En algunos análisis comparativos que se están ya realizando en la Unión Europea respecto a las ciudades Smart y su camino hacia la excelencia supina, se están separando, como ajenas a la dinámica, las capitales de los Estados. Encuentro en esa actitud una lógica que es fácil compartir, e incluso, extender a las grandes ciudades.
Desde una confusión inicial, que pretendía igualar todos los modelos, se está clarificando la interrelación, incluso la dependencia, entre el desarrollo demográfico y la estructura social de las ciudades y la viabilidad del concepto genérico de ciudad Smart.

**Datos registrados**
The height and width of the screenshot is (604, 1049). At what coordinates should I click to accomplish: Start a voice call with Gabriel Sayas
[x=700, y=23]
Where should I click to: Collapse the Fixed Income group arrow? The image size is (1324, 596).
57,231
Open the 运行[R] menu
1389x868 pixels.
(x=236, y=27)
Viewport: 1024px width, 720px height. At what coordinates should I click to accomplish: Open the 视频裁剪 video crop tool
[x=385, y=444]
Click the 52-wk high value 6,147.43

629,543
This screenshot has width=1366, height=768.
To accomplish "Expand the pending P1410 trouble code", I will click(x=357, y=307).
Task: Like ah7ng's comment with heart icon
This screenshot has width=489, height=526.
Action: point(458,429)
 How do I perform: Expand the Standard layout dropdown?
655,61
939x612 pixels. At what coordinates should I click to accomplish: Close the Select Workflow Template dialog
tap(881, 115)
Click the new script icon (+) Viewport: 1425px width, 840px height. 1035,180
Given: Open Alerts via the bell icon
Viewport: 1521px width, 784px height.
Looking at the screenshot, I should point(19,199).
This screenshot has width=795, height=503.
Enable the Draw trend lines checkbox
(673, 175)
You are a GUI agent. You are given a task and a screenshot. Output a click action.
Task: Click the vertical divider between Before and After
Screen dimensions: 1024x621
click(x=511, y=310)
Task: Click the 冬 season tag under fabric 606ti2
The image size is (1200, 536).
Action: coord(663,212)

**Instrucciones**
**1.** Según el texto sobre las ciudades Smart, ¿por qué algunos análisis comparativos de la Unión Europea dejan aparte a las capitales de los Estados? Responde en una a tres oraciones.
**2.** En el texto sobre las ciudades Smart, ¿a qué otras ciudades se podría extender la actitud de separar a las capitales?
**3.** Sigue escribiendo el texto sobre las ciudades Smart a partir de su última oración.

**Respuestas**
**1.** Algunos análisis comparativos de la Unión Europea dejan aparte a las capitales de los Estados porque las consideran ajenas a la dinámica de las ciudades Smart y a su camino hacia la excelencia.

**2.** A las grandes ciudades.

**3.**
Es imprescindible referir el esquema de ciudad a una determinada tipología de desarrollo demográfico: hay ciudades cuyos límites urbanos están definidos y sobreexplotados; otras se ven abocadas a un crecimiento vertiginoso, al haberse constituido como polos de atracción; hay algunas que vivieron un pasado esplendoroso (por ejemplo, ligado a una actividad minera o industrial que ha desaparecido o reducido dramáticamente su explotación); en otras localidades, sucede lo contrario: la implantación de una nueva vía de desarrollo con fuerte empuje las hace vivir un momento de gran dinamismo.
La clasificación básica puede ser discutida, sobre todo académicamente, por demógrafos y especialistas en urbanismo. Mi posición es ecléctica, y me siento más inclinado a caracterizar las ciudades según bases empíricas, según cuáles sean los puntos débiles o fuertes de variables como las que recojo a continuación:
a) espacio libre disponible, estado de los edificios (tanto los de habitación como los monumentales o históricos, así como los de uso administrativo); y todo ello, ligado al análisis del crecimiento poblacional, su composición por clases de ingresos, tipos de edades, etc.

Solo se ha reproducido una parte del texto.